They’re not gonna have any control over that property. And that’s kind of the definition of the straw buyer. And that’s kind of some, And then when kind of everything hit the fan back then there were all these people who were, had these loans who then all of a sudden actually did become liable for, Yeah, those properties when values were lost.
That kind of a. So it’s important that, that all three partners are active partners. Like you can’t have passivity in a partnership or you can, Again, I’m not an attorney, that kind of thing. This is just my best understanding of how our attorneys explained it to me is that when you have a passive scenario of one of the partners or or two of the partners, if there’s three of them, you know, all of a sudden you’re, you’re creating a security and one of the exemptions to a security issue.
Is, is that all partners are active, they have decision making, capability and, and control, right?
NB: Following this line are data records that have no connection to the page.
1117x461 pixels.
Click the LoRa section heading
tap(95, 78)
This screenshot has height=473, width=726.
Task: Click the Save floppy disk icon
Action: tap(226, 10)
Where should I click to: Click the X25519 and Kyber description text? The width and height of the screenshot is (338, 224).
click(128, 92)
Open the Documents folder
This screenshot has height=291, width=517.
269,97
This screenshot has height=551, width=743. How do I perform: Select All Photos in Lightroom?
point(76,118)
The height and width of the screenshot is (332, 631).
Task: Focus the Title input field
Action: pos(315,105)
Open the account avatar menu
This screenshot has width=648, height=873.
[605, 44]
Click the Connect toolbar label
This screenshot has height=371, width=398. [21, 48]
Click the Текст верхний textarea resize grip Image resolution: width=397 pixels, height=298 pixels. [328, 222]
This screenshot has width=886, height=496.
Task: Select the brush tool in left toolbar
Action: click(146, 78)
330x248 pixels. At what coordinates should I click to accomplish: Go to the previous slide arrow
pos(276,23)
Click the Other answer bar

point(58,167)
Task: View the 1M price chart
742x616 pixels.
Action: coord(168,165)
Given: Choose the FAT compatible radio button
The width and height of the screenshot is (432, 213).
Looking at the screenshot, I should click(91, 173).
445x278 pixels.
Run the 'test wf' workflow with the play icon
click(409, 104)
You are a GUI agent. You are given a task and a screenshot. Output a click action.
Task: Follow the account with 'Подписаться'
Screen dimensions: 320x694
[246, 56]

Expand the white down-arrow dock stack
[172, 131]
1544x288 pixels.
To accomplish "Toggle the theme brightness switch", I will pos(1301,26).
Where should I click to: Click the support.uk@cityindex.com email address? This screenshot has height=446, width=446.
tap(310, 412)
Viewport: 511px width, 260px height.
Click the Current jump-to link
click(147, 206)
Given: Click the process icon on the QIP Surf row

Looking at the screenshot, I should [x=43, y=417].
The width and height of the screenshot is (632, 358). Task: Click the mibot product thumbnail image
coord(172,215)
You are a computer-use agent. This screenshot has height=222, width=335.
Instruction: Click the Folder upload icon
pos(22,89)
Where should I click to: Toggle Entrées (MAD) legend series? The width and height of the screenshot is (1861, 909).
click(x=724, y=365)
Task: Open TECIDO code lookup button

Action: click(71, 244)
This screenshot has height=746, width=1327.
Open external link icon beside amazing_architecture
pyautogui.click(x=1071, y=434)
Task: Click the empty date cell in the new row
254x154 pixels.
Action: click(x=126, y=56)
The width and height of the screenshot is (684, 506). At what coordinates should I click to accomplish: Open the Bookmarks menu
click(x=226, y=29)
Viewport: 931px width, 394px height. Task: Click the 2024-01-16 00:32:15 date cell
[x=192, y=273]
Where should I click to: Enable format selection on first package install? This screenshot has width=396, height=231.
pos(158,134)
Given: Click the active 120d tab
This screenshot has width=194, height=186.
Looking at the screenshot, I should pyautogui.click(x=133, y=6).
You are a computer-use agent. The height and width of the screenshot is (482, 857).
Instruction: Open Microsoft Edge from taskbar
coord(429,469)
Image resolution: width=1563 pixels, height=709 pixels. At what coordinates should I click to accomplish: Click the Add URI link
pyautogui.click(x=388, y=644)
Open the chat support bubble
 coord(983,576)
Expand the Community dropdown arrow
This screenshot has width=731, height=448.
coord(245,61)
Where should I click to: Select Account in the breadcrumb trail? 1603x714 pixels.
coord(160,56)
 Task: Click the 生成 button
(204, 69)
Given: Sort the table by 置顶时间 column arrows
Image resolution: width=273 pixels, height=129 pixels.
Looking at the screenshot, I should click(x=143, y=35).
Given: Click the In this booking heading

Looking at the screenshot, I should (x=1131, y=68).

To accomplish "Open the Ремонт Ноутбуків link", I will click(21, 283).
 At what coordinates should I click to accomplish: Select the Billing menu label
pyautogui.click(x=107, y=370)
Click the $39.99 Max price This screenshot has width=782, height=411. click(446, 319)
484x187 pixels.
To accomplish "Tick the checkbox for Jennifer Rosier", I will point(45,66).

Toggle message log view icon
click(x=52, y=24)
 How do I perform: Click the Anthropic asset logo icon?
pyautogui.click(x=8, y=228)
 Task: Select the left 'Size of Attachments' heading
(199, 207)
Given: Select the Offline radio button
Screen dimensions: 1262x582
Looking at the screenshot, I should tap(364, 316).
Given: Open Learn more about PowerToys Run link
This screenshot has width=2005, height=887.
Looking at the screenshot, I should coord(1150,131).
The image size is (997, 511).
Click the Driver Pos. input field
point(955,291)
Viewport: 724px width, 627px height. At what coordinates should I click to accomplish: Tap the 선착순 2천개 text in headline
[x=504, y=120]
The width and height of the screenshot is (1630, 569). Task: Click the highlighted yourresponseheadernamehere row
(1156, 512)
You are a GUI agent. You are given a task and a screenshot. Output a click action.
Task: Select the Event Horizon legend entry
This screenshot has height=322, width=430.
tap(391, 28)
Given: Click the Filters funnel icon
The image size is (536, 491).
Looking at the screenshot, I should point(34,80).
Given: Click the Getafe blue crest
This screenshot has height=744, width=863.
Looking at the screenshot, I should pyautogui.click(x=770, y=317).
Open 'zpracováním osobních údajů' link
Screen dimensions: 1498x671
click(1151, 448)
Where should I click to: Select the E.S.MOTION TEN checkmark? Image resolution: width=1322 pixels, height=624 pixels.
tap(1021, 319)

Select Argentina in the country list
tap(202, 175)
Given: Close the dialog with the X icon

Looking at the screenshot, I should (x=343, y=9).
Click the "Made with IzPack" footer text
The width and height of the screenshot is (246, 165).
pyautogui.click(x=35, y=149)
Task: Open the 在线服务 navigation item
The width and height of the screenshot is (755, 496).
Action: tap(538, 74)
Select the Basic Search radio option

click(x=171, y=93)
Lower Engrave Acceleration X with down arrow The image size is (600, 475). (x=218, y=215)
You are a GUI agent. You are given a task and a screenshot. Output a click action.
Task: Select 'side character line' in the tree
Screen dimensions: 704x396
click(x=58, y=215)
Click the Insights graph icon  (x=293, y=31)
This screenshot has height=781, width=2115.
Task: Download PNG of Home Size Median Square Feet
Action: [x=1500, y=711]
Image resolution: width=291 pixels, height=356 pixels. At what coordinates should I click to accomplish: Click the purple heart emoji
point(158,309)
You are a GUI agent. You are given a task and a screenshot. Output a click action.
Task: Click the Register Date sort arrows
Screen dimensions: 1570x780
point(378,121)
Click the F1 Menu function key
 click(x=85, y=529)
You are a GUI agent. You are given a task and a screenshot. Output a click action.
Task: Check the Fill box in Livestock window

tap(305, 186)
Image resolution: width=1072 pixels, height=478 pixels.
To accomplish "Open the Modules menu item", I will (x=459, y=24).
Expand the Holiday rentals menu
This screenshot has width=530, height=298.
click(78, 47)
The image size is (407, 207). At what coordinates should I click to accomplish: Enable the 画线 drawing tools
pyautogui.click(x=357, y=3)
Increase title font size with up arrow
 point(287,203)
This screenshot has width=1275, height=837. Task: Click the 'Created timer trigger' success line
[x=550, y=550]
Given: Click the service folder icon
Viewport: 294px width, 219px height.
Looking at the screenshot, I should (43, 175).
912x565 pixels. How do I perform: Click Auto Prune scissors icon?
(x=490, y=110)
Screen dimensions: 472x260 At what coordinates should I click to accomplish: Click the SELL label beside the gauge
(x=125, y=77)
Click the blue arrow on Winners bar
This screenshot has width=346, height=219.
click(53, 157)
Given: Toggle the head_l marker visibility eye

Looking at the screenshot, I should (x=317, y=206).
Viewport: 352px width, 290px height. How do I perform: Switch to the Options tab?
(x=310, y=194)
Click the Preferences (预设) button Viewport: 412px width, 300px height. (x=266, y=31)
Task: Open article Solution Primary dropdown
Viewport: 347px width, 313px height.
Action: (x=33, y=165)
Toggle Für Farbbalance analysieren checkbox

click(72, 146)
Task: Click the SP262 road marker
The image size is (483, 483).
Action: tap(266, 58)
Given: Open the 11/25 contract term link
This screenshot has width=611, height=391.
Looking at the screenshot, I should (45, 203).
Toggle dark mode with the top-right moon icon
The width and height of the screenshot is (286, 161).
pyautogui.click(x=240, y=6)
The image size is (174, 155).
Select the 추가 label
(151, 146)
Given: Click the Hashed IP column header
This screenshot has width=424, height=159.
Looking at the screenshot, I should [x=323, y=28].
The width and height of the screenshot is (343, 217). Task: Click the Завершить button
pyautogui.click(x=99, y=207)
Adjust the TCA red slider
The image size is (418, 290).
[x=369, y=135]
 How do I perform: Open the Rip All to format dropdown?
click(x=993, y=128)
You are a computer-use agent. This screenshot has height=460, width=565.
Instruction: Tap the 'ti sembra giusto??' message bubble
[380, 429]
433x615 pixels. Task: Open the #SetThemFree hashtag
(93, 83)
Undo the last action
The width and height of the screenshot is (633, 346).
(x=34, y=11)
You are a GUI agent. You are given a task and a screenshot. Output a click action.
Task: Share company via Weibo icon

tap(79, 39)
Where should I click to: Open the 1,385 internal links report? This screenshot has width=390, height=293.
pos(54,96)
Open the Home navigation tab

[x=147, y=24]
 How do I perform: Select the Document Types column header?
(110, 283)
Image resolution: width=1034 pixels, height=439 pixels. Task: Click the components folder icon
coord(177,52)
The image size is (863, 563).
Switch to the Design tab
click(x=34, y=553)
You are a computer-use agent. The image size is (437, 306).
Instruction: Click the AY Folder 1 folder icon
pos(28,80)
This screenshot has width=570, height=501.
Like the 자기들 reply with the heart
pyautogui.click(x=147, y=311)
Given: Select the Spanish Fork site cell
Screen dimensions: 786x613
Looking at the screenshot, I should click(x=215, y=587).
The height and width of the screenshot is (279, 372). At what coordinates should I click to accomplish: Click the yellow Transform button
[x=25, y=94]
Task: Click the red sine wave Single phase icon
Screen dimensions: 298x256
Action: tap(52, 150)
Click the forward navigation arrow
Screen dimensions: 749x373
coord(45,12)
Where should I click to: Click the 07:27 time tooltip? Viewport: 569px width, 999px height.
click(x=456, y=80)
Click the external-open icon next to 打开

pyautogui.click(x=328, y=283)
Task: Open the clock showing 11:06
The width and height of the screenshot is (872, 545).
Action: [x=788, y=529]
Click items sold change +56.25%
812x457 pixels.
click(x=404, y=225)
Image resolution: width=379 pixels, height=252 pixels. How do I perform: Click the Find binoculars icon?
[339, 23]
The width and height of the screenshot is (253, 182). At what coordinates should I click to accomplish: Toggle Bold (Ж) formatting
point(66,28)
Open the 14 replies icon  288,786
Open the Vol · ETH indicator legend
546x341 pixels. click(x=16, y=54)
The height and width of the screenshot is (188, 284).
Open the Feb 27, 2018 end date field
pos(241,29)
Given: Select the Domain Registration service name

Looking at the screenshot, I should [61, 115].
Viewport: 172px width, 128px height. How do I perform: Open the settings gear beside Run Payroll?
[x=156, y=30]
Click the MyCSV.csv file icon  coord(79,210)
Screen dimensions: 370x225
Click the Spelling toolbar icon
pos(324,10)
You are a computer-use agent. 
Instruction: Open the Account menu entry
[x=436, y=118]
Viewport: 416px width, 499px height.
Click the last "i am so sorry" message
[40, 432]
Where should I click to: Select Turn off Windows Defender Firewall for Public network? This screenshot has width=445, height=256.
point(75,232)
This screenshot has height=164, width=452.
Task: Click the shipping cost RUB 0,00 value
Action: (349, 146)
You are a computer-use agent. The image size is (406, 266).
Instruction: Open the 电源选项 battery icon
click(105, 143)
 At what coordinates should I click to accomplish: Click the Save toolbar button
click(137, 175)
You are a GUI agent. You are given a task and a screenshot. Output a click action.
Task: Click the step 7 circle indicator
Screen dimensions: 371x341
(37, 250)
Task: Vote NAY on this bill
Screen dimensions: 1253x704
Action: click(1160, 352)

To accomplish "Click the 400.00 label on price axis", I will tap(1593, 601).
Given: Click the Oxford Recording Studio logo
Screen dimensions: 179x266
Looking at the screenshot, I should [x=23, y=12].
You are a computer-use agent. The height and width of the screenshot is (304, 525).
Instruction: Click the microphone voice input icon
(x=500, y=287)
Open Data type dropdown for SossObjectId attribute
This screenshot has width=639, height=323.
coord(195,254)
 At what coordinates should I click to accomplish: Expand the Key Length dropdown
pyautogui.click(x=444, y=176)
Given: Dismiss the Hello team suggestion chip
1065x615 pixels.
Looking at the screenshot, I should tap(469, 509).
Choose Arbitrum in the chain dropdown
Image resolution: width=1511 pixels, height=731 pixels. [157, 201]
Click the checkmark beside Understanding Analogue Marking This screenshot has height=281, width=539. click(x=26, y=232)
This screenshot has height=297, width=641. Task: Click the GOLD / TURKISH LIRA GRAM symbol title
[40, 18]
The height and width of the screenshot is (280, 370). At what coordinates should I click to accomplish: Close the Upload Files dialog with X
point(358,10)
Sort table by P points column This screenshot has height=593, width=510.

Some, some degree of voting rights and that kind of a thing. And so those elements are important in, in a partnership as well, aside from just you know, who gets what and that kind of a thing. So having said that, getting back specifically to the credit partner, we like the idea of the credit partner keeping the property in their name with the background in the operating agreement, Defin.
Kind of everything else behind the scenes. And so what’s the value of, of what a credit partner brings to the table? We believe that a credit partner is, you know, somewhere between 20 and 50%, and in many cases, depending on what the other partners are bringing to the table. 20% is a great number for a credit partner in Yeah.
In my estimation. And in other scenarios it makes sense to, for them to have, you know, something higher. And that’s all negotiated between the partners so that all parties are benefiting. Yeah. From the partnership. Exactly. And I’m really glad you, uh, described what a straw buyer was cuz I was always like, how do you buy a house with straw?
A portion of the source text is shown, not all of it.